— START OF THE DATA —

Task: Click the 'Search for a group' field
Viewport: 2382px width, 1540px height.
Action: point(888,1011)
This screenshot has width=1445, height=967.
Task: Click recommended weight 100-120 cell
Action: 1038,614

— END OF THE DATA —

## PROBLEM TO SOLVE
Reproduce all of the records above word for word, keeping every line unchanged.

## SOLUTION BELOW
Task: Click the 'Search for a group' field
Viewport: 2382px width, 1540px height.
Action: point(888,1011)
This screenshot has width=1445, height=967.
Task: Click recommended weight 100-120 cell
Action: 1038,614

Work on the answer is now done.